Author/Authors :
Jean-Pierre Zarski، نويسنده , , John Mc Hutchison، نويسنده , , Jean-Pierre Bronowicki، نويسنده , , Nathalie Sturm، نويسنده , , Richard Garcia-Kennedy، نويسنده , , Enkelejda Hodaj، نويسنده , , Brenda Truta، نويسنده , , Teresa Wright، نويسنده , , Robert Gish، نويسنده ,
Abstract :
Background/Aims: The interval at which liver biopsy should be repeated in untreated patients with chronic hepatitis C is not defined. We examined fibrosis change by METAVIR scoring in these patients in whom two or more liver biopsies were available.
Methods: One hundred and eighty patients with histologically proven chronic hepatitis C were studied. Mean delay between biopsies was 3.67±2.69 years and 3.08±1.43 in the 16 patients having three biopsies. Univariate and multivariate analyses were performed to determine factors associated with liver fibrosis progression.

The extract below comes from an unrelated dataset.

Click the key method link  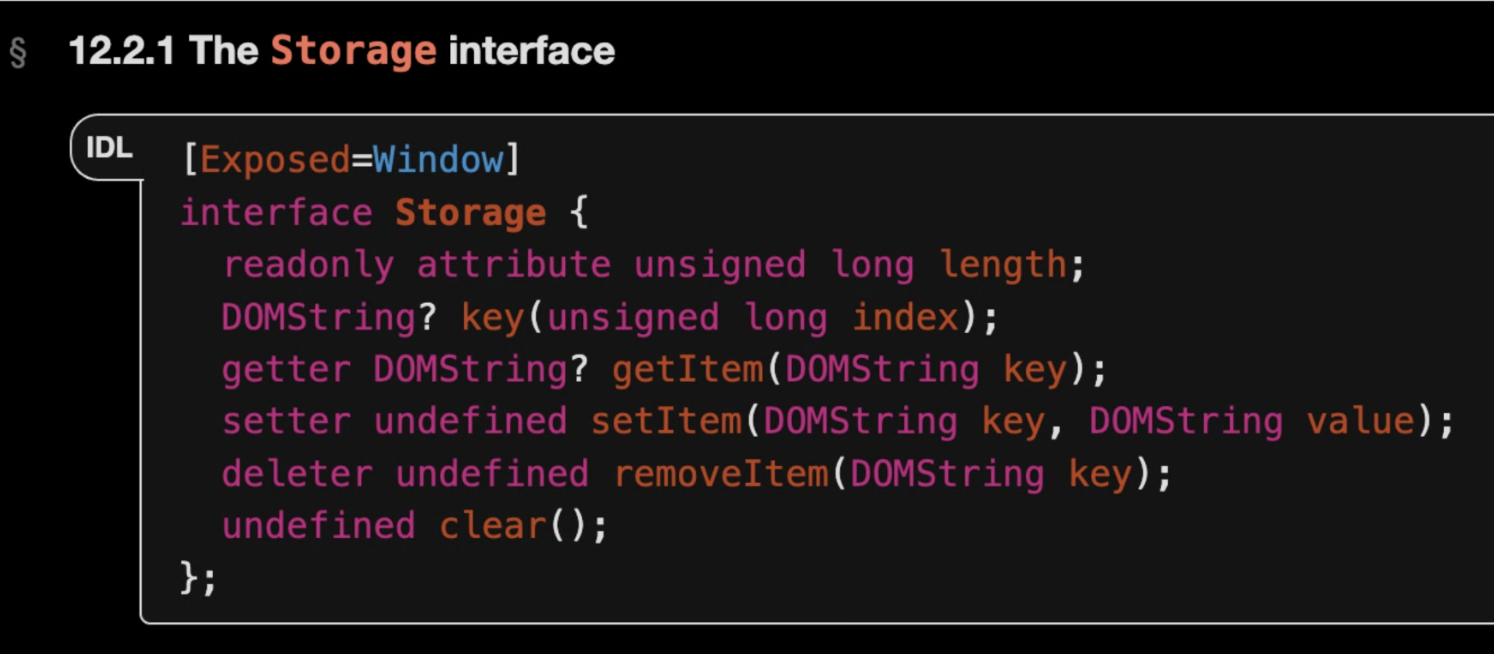tap(493, 317)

Results: Median rate of fibrosis progression per year was 0.04 (0.00–0.55) to first biopsy, 0.00 (−0.84–1.02) between first and second biopsy (NS), and 0.17 (0.00–1.50) between second and third biopsy (P<0.05). In multivariate analysis, only age at first biopsy >40 years (OR=5) (2–12) and alcohol consumption of 1–50 g per day (OR=4) (2–12) and more than 50 g per day (OR=8) (3–23) were associated with severe fibrosis. The number of patients who increased in fibrosis stage was significantly higher after 4 years (P<0.02).
Conclusions: An interval of at least 4–5 years is needed between liver biopsies to measure change in patients with mild liver disease.